En los últimos meses las llamadas reseñas “profesionales” cuando sale el disco de alguna banda de las llamadas ‘clásicas’, se van por lo fácil al decir que es el mejor disco de la banda en la ultima década o peor aun, en 20 años si es que la banda es más veterana. Pero a las pocas semanas ya nadie habla de esos discos porque realmente son irrelevantes.
Yes ha tenido cambios obligatorios en los últimos años, y desde The Ladder, no ha logrado cuajar algo que sea del nivel de la banda; un disco después salió el terrible Magnification y poco más tarde Jon Anderson es sacado de la banda mientras estaba enfermo, en un acto que en su momento fue muy criticado.
Después de una década sin discos y tras cuatros discos (cinco si cuentas la regrabación de Fly From Here, la cual es excelente) la banda sigue sin encontrar su camino. De nueva cuenta sin Chris Squire por obvias razones (desde el disco anterior) y ahora, sin Alan White (ambos fallecieron). Así que la banda cuenta con solo un miembro de la formación clásica y ninguno de los originales.
Geoff Downes, quien es un excelente tecladista, está mas que ausente en este nuevo material y no solo en los créditos, en donde su nombre solo aparece en una canción, sino en lo musical donde rara vez lo escucharemos. Pero, la parte buena es que la banda encontró a Jon Davison; quien canta muy similar a Anderson y cuenta muchos años menos; y que se ha convertido en el principal compositor de Yes, imprimiendo su nombre en cinco de las seis canciones que componen este álbum.

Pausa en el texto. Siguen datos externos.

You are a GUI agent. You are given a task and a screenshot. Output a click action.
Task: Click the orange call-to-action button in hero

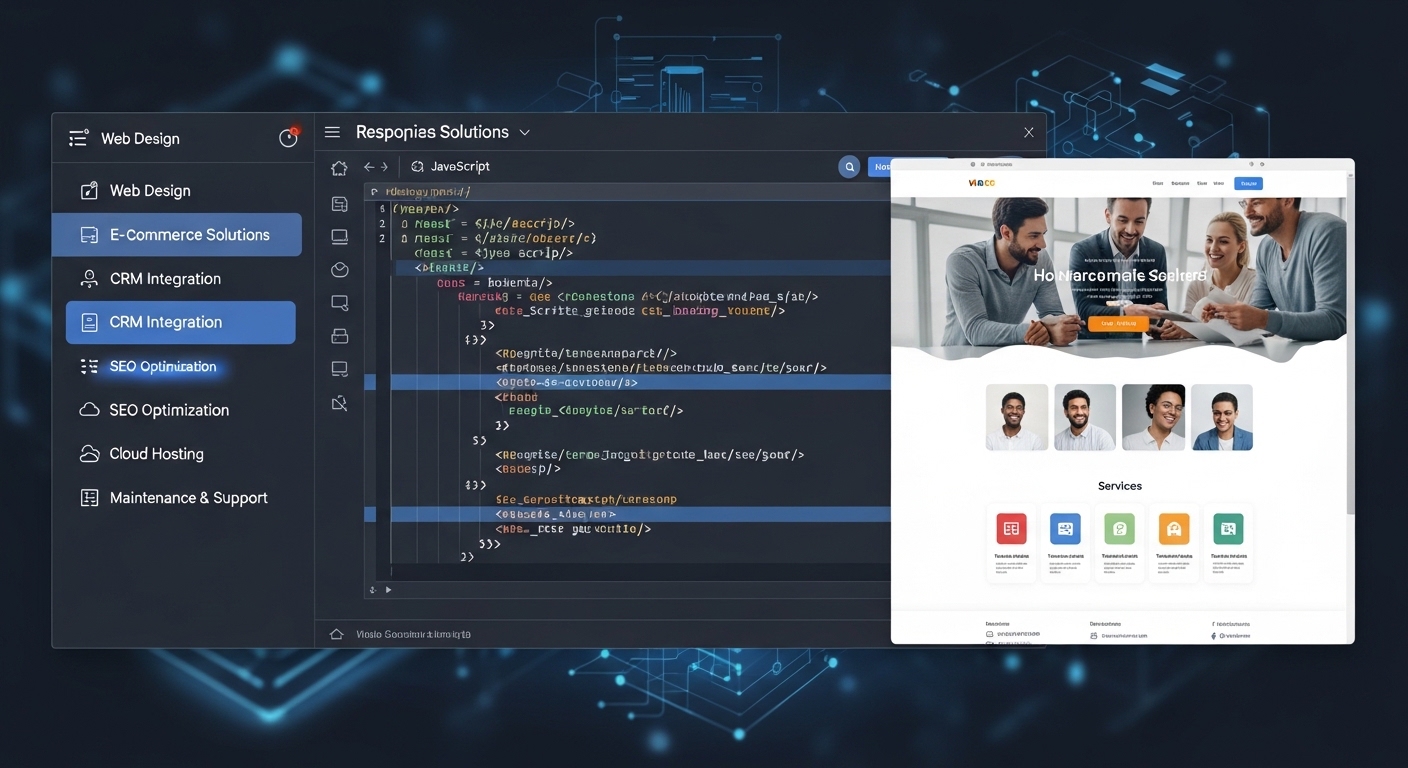click(x=1117, y=324)
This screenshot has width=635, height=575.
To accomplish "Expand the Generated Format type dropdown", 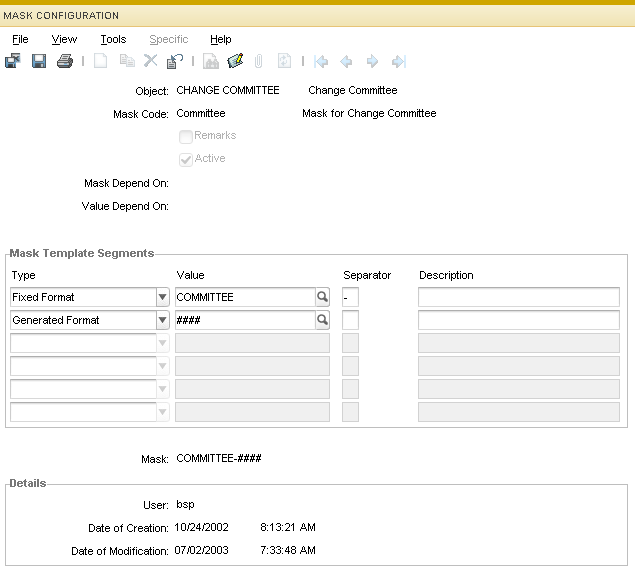I will [162, 320].
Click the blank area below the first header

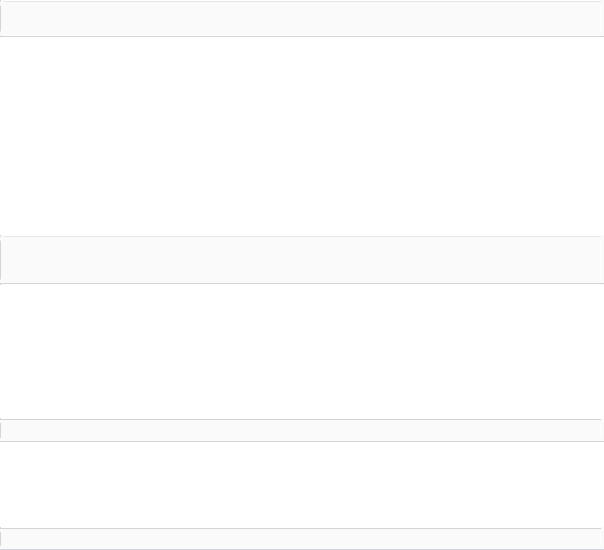click(x=302, y=136)
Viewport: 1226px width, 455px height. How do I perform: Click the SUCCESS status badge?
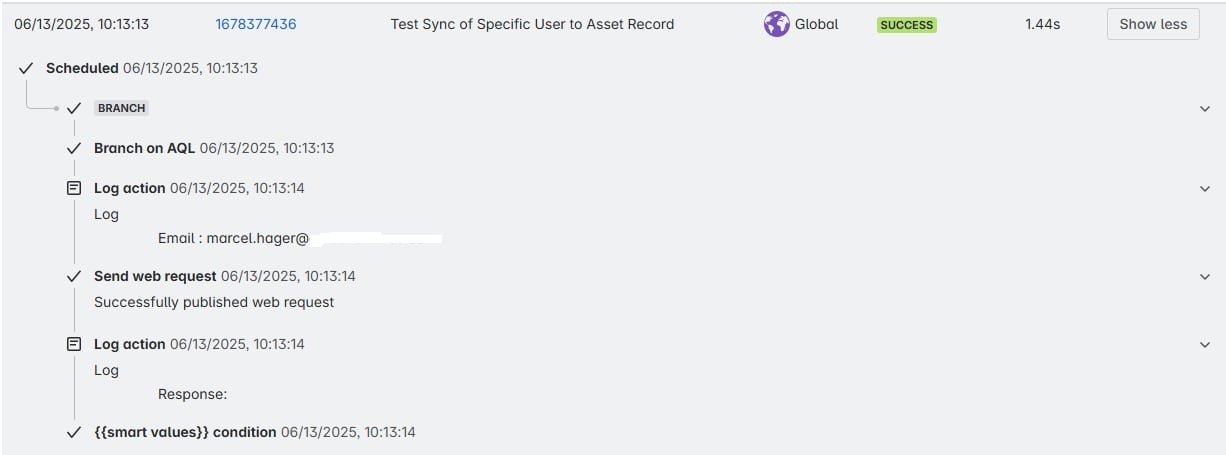[907, 25]
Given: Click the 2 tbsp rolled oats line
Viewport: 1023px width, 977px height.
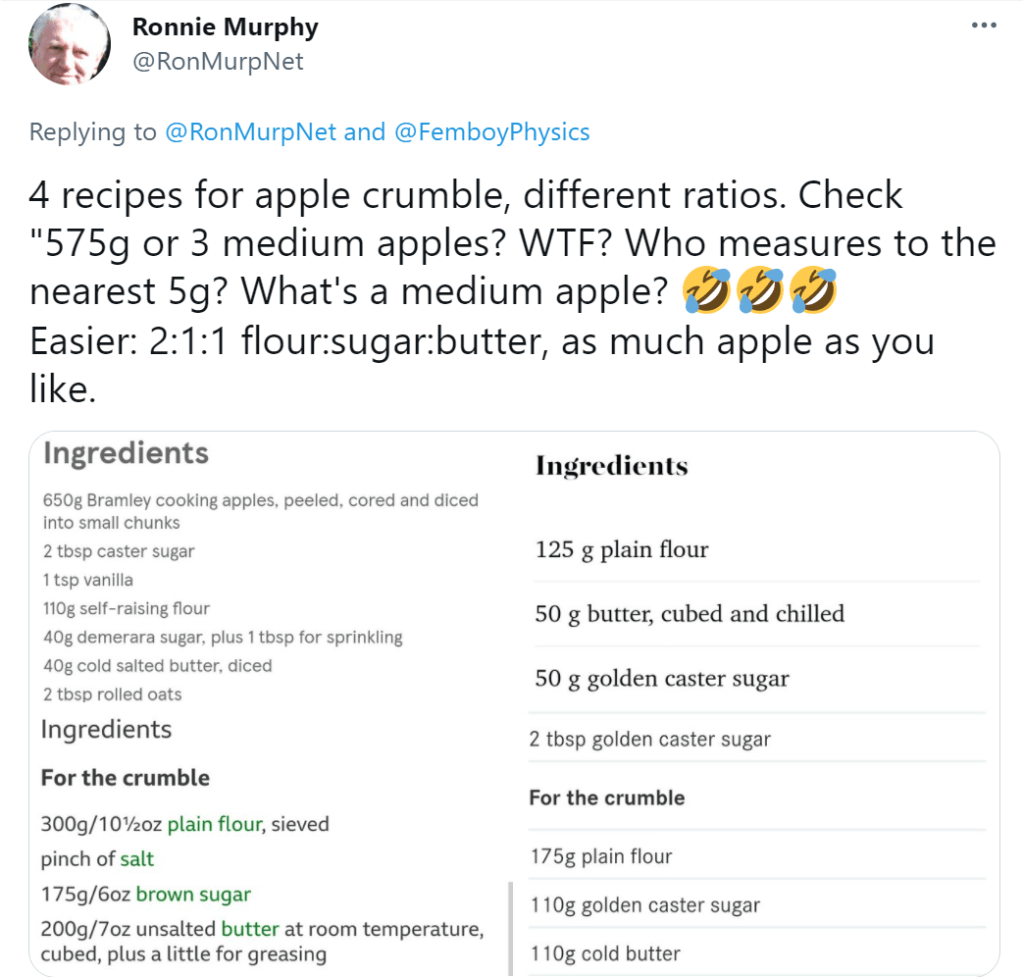Looking at the screenshot, I should tap(111, 694).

Mirror To The Sky en su edición normal tiene seis tracks, mientras que la edición de lujo tiene 3 canciones bonus escritas por Howe en un disco extra. Como ocurrió en el disco anterior, su simple existencia es justificar un precio mayor del material en físico, ya que fácilmente cabrían todas en un solo CD y podría haber sido un mejor álbum.
El disco en general logra captar la esencia de Yes, pero de uno muy gastado. Las baterías son muy simples; los teclados ausentes; el peso en general recae en la guitarra, la cual es el sonido típico de Howe, pero sin ningún efecto; el bajo de Sherwood es quien hace un excelente trabajo al igual que la voz de Davison.

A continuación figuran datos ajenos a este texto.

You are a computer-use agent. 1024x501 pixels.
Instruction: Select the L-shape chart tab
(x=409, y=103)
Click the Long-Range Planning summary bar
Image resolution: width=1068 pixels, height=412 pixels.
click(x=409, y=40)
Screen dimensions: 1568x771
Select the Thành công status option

El sencillo “Cut From The Stars”, lanzado hace 2 meses, es sin duda alguna la mejor canción del álbum. Aquí Davison trata de sonar a un Yes fresco, pero la falta de energía en la banda es notoria y nos deja pensando ‘si así suena la mejor, ¿cómo será la peor?’ y así llegamos a “Luminosity”, una canción que no debería existir por ningún motivo, además es una canción muy larga.

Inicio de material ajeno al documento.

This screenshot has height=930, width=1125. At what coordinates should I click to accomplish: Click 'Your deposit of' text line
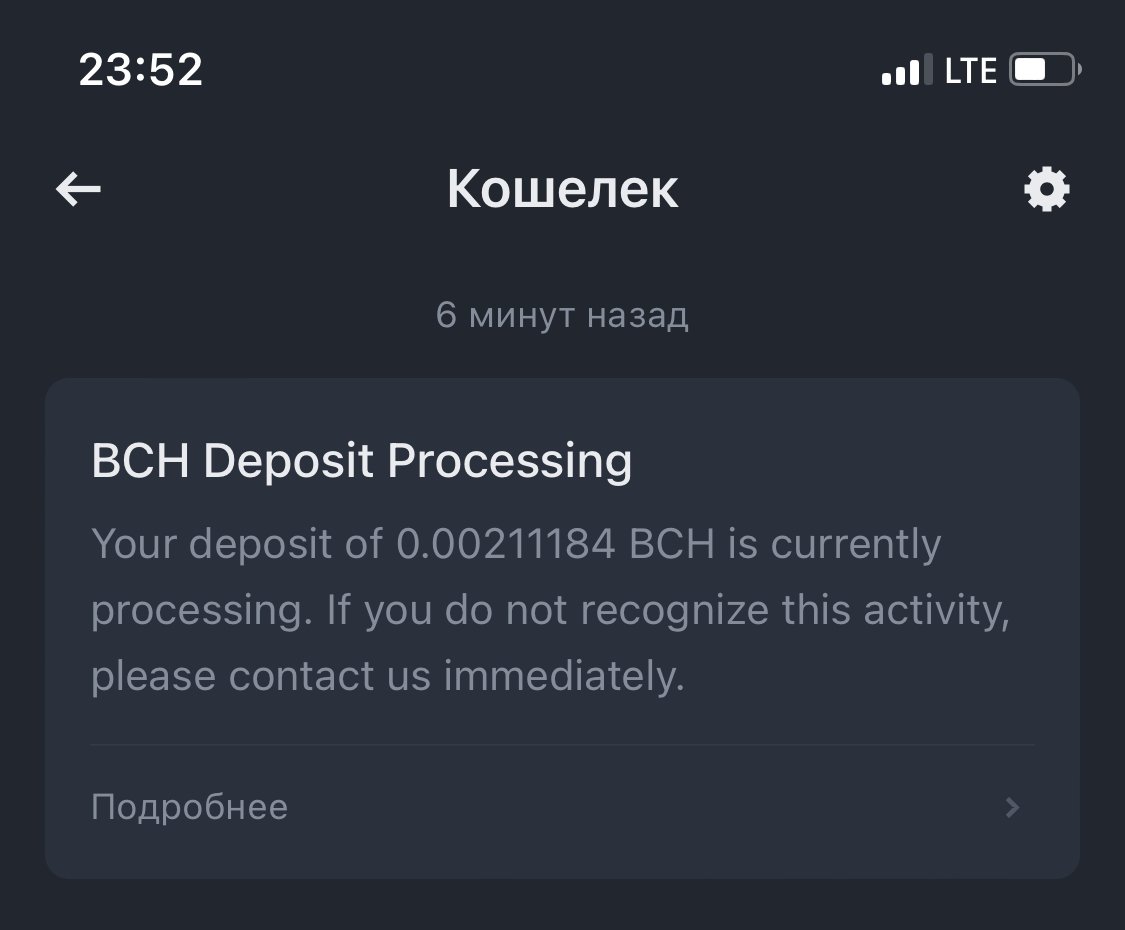237,545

“Living Out Their Dream” suena un poco más a un Yes de la era Drama, sobre todo porque está compuesta por Downes y Howe, lo cual le da más justificación y mejor sonido a la canción. “Mirror Into The Sky”, que da nombre al álbum y por mucho, la más larga cuenta con un sonido más profundo y a la vieja escuela con orquestaciones, sin duda, con una mejor producción y efectos hubiera logrado ser una clásica épica de la banda.
Así cerramos el disco con “Circles Of Time”, escrita solo por Davison. Un tema simple y muy plano. Así llegamos al bonus CD de la edición de lujo y las tres composiciones de Howe. Aquí si debemos reconocer que parecen ser sacadas de otro álbum, son canciones decentes y con mejor producción; con una mayor complejidad y más trabajadas en todo sentido.
Si vas a comprar este álbum, te recomiendo ir por la versión doble por el material extra; de lo contrario en la sencilla solo te vas encontrar con un disco que parecen ser sobras de lo que fue The Quest. El tiempo pasa y nadie lo puede detener, pero ya con tantos discos a sus espaldas y con cero miembros originales, la credibilidad de cualquier duda queda muy en duda, y uno se pregunta, si no mas bien sacan discos para justificar salir de tour.